Importance of Forgiveness
FORGIVENESS OF OTHERS
The core key of emotional/spiritual restoration!
When someone approaches you with those two apologetic words, “I’m sorry,” are you able to respond in kind with those ever important words, “I forgive you?”
In order to have a healthy and positive relationship we must learn to forgive.
There are of course many other characteristics of a healthy relationship such as trust and honesty, communication skills and a willingness to compromise – though forgiveness may be one of the most important components of a positive relationship.
When it comes to relationships there will always be disagreements, different opinions, and moments of frustration, and how we deal with this drama is crucial for relationship success.
If we go through life holding onto resentment and cynicism, this negativity will build and build, ultimately leading to a relationship full of animosity.

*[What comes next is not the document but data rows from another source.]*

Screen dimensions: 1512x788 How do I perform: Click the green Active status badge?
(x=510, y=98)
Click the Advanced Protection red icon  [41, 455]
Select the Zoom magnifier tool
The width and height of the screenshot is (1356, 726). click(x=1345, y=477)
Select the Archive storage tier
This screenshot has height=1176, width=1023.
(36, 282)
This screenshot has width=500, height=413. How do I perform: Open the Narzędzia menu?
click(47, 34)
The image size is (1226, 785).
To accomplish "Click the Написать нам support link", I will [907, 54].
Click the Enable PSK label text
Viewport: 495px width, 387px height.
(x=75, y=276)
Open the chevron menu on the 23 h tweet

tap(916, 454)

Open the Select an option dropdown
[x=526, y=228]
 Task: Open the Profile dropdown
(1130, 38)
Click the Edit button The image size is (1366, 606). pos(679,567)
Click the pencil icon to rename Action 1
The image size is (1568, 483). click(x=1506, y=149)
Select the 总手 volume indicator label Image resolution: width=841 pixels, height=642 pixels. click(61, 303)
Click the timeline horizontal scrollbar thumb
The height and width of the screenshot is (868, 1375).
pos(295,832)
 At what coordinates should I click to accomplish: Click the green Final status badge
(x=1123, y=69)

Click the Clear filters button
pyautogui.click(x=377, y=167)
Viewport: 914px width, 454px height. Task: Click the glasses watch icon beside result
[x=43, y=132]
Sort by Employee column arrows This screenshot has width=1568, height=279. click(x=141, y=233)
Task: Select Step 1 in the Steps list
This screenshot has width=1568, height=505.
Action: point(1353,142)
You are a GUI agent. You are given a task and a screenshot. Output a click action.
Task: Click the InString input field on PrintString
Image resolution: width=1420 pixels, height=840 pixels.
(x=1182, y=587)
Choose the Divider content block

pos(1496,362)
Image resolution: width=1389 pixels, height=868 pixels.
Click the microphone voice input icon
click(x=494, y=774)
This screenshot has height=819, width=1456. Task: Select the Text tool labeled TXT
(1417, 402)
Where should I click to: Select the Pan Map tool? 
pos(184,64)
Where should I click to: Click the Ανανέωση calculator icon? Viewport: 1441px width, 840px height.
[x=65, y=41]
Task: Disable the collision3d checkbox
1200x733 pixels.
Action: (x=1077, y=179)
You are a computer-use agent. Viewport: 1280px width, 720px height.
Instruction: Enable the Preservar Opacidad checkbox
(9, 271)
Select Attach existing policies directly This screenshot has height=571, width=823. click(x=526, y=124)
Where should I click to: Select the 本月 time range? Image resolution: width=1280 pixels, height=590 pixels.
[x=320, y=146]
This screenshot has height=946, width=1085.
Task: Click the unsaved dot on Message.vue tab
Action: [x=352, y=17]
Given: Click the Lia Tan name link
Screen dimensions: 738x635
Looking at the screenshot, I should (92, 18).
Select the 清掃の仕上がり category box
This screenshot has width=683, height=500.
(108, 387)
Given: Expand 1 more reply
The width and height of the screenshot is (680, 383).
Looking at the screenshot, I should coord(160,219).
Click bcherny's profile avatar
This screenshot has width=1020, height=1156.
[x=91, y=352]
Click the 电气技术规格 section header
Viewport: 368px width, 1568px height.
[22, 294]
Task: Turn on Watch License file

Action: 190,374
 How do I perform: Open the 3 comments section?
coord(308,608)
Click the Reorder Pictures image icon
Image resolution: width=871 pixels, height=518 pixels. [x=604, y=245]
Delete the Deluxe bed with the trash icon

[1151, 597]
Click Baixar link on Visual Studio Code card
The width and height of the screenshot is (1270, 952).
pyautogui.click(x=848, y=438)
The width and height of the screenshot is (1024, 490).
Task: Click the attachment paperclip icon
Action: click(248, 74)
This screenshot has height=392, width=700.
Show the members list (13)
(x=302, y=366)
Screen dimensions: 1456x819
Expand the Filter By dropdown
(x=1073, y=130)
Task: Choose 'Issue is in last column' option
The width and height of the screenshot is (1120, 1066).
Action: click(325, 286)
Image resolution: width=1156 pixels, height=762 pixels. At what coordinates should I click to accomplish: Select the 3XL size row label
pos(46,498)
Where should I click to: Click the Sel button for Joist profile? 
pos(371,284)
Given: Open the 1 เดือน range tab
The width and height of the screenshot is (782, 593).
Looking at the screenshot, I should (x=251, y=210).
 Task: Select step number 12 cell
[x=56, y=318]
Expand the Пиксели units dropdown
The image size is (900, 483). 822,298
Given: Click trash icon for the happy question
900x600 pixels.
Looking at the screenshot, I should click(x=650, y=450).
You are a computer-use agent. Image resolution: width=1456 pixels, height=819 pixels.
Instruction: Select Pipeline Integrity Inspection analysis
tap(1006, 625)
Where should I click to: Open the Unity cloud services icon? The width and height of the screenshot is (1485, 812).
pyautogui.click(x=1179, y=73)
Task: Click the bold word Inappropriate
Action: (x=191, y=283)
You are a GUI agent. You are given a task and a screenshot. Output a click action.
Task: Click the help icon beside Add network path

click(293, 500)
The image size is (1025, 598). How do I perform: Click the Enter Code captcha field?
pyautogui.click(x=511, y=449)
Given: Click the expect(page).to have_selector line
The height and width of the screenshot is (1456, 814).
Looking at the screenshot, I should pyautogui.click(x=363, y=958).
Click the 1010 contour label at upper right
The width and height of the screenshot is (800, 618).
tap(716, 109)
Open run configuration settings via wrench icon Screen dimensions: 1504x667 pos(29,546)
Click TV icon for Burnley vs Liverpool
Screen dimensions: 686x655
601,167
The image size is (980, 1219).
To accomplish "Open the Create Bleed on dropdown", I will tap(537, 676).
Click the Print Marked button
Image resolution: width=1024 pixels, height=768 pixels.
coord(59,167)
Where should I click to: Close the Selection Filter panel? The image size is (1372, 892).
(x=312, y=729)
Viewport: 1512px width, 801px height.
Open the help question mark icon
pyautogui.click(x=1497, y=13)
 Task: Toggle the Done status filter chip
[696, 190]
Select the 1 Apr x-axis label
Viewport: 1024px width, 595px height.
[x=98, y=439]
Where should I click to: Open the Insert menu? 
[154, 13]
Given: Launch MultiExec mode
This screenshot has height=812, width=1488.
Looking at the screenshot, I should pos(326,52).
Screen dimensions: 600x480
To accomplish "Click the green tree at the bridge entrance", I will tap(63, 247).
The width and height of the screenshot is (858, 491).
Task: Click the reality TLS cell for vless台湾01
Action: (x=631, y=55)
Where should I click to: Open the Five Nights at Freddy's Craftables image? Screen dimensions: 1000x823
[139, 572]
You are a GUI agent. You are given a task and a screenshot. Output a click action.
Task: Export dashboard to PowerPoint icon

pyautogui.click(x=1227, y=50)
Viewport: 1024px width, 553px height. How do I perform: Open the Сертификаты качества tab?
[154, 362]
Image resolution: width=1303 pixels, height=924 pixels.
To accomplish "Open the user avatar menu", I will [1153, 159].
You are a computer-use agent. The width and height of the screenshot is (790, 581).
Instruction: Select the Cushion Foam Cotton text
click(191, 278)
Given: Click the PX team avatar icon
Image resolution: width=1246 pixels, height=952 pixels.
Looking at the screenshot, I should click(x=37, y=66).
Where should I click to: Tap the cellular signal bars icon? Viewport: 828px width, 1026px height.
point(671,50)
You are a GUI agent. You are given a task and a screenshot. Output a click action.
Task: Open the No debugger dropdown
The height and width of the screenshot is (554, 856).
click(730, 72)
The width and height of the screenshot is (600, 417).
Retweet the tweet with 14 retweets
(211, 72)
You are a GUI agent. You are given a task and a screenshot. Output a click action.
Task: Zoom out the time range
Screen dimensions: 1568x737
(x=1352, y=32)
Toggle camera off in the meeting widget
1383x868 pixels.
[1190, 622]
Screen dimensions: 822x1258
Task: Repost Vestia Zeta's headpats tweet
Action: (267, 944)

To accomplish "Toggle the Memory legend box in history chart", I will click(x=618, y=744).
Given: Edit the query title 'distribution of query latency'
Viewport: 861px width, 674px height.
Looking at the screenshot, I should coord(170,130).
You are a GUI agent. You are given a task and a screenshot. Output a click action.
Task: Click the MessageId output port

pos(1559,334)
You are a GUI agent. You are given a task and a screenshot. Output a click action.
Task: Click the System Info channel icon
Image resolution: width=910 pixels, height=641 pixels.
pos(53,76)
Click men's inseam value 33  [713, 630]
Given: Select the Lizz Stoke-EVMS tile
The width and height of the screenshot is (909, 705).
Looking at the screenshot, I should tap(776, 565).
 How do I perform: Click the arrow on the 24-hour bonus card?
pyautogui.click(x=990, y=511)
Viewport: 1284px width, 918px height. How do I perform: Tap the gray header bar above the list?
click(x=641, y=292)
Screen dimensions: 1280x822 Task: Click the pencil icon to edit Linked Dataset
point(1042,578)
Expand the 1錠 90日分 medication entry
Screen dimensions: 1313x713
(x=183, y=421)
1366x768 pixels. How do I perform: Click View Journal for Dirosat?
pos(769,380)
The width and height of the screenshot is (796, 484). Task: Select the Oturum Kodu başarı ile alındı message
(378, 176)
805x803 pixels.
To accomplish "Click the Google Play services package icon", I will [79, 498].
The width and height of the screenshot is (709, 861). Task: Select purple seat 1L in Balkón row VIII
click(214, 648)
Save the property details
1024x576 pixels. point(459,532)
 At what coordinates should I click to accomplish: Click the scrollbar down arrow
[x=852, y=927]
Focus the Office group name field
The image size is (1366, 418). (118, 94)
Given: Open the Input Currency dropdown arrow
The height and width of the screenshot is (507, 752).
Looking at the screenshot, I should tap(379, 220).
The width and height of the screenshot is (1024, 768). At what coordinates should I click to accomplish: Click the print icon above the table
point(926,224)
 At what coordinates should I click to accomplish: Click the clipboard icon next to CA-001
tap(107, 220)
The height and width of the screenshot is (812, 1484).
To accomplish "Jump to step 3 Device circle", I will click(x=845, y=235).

However, if we can learn to forgive others and let go of bitterness and insult, our relationships can actually improve.
In fact, research reveals that forgiveness may be one of the more valuable attributes to maintaining a healthy relationship.
Inside the course the participant will cover this study:
To forgive others is an essential step to take because without forgiving others, the Bible says God will not forgive us.
Unforgiveness is a sure ticket many of the negative factors directly attributed to unforgiveness. What is worse is that it leaves you in an unforgiven, bitter state.
To be able to forgive, begins with acknowledging forgiveness as the necessary step required in recovery.
The significant focus of this lesson is to forgive others in order that God can forgive you.
1. Jeremiah 30:17: offers a promise: ‘For I will restore health to you And heal you of your wounds,‘ says the LORD. God wants to restore you in every aspect of your life, your health and your emotions.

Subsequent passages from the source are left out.